Rêver et échapper au quotidien
Pour sa collection hiver 2018, Karl Lagerfeld avait fait décoller une fusée au Grand Palais. Rien n’est impossible pour la mode… et surtout pour Chanel. Cette saison, bien qu’aucune capsule ne se soit envolée dans les airs, les créateurs ont été très inspirés. Olivier Rousteing chez Balmain a fait défiler ses mannequins sur les ailes d’un avion Air France, nous embarquant ainsi dans un délire de looks futuristes, parsemés de poches et de lanières pour survivre en cas d’attaque martienne. Chez Rick Owens, les mannequins avaient l’air de débarquer d’une autre planète avec des tenues de guerrières de l’espace. Chez Salvatore Ferragamo, même topo,
mais avec un décor qui rappelait 2001 l’Odyssée de l’espace et des tenues minimalistes accessoirisées de bottes de cosmonautes. Pourquoi cette passion pour l’espace ? Les confinements successifs et la crise nous ont-ils donné des envies d’ailleurs ? A-t-on besoin de rêver plus grand quand tout semble se rétrécir autour de nous ? « Tout à fait », confirme Claire Remy, designer responsable du pôle prêtà-porter femme pour le bureau de tendances Carlin. « Indéniablement, nous avons passé des mois difficiles, repliés chez nous. C’était une situation inédite. Et comme notre quotidien et notre environnement se sont subitement réduits à quelques mètres carrés, nous avons eu besoin de voyager et de nous échapper. D’une certaine façon, cette escapade s’est matérialisée par la conquête de l’espace. » Et elle n’a jamais autant été d’actualité, nous rappelle Claire Remy : « Le tourisme spatial se dessine comme une réalité ! Virgin Galactic s’apprête à vendre des vols suborbitaux pour le grand public alors que Blue Origin, la société de Jeff Bezos, se lance également dans cette course aux étoiles.
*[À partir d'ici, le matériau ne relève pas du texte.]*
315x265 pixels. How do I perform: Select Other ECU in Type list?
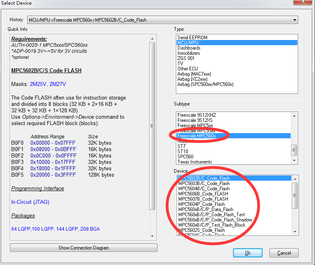(x=187, y=69)
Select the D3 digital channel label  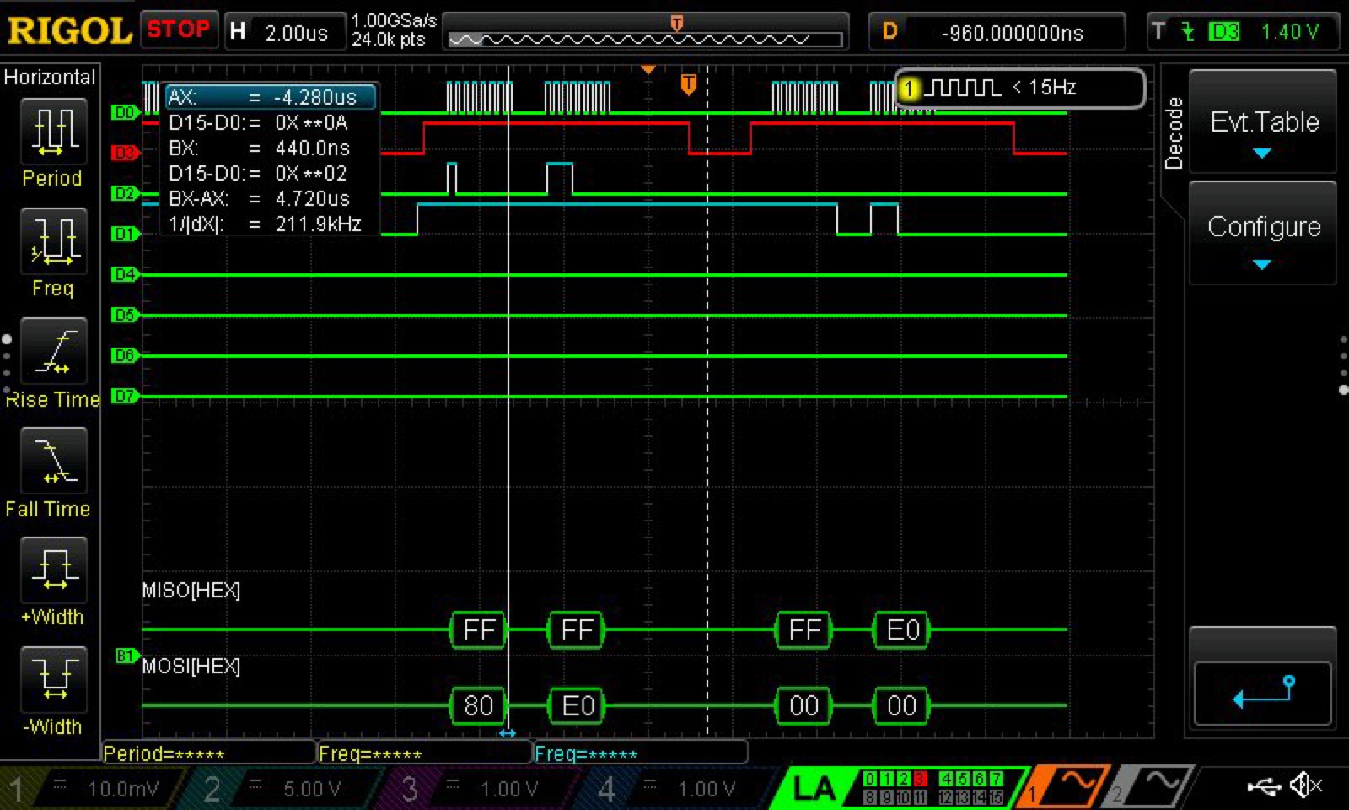pyautogui.click(x=124, y=153)
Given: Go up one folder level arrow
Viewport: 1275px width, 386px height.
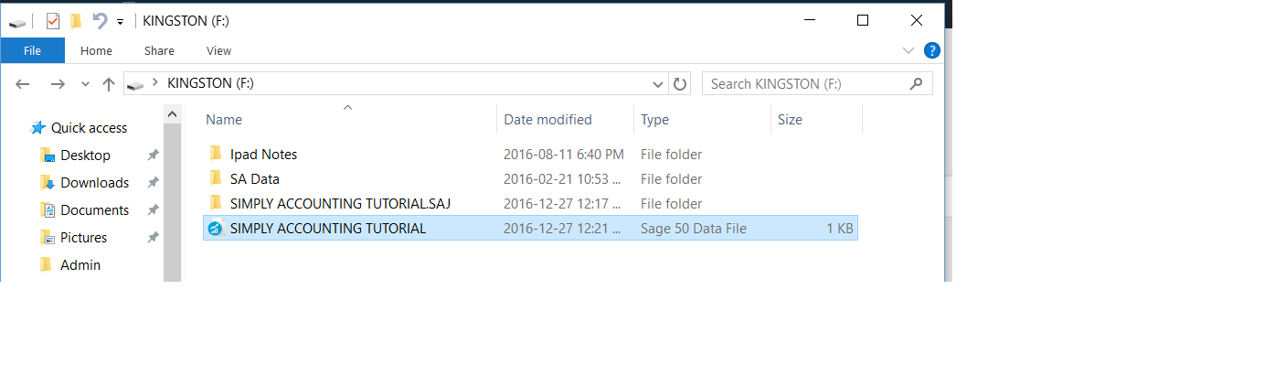Looking at the screenshot, I should (x=109, y=84).
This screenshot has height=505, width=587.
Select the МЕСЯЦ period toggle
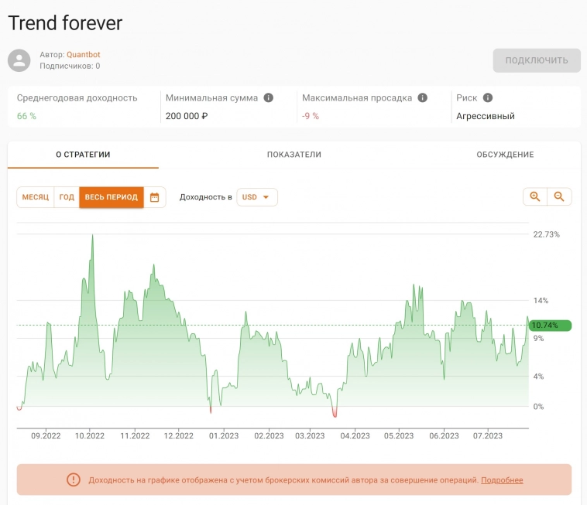[35, 197]
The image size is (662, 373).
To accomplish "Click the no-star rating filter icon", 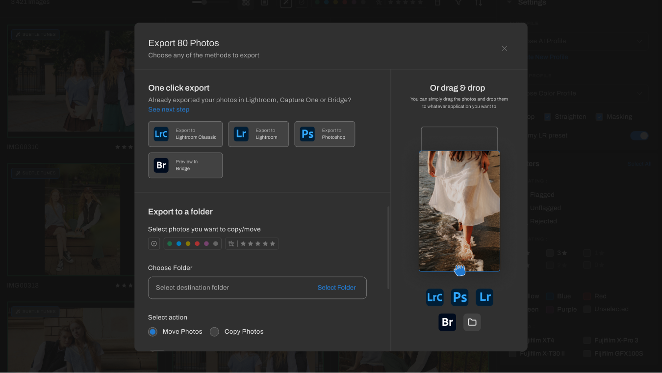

C’est un vrai phénomène historique – même si, évidemment, c’est un luxe expérientiel qui ne sera pas accessible à tous. Cependant, on peut imaginer que ce type de voyage se démocratisera dans les décennies à venir. De tout cela, il découle une forme de poésie futuriste et un appel à l’imaginaire que l’on retrouve dans la mode. »
Un écho aux années 60
En 1961 et en 1963, Youri Gagarine et Valentina Terechkova réalisent les premiers vols spatiaux. Un exploit qui inspire les créateurs André Courrèges, Pierre Cardin, Paco Rabanne… C’est le début du « space age fashion » : une tendance venue tout droit de la voie lactée avec des looks improbables et des matières complètement délurées pour l’époque. D’un côté, Pierre Cardin bouscule les codes avec des vêtements aux coupes arrondies qui rappellent la lune et des chapeaux d’un nouveau genre font penser aux scaphandres des cosmonautes. De l’autre, la collection Moon Girl de Courrèges crée le buzz avec sa flopée de minijupes, bottes plates et matières plastiques. Pas top écolo mais super avant-gardiste. À tout ce joyeux trip viennent s’ajouter les robes cotte de mailles du couturier Paco Rabanne et des matières inédites comme le jersey d’aluminium ou le cuir fluorescent. Ces années marquent aussi le triomphe de la jeunesse. Issus du babyboom, les jeunes veulent rompre avec les codes vestimentaires de leurs parents et imposer leur culture et leur esthétique inspirées des Anglo-Saxons. C’est le début du prêt-à-porter et d’un effacement des genres dans la mode. « Il y a beaucoup de points communs entre les années 60 et notre époque, soulève Claire Rémy, et ce n’est absolument pas anodin de constater des réminiscences sixties aujourd’hui. Pour ces deux périodes, il s’agit d’un moment de conquête spatiale et de bouleversement sociétal. Il y a une envie d’aller ailleurs et de renouveler les codes établis. On sent que les choses bouillonnent et que l’on va assister à des expansions sur tous les plans. »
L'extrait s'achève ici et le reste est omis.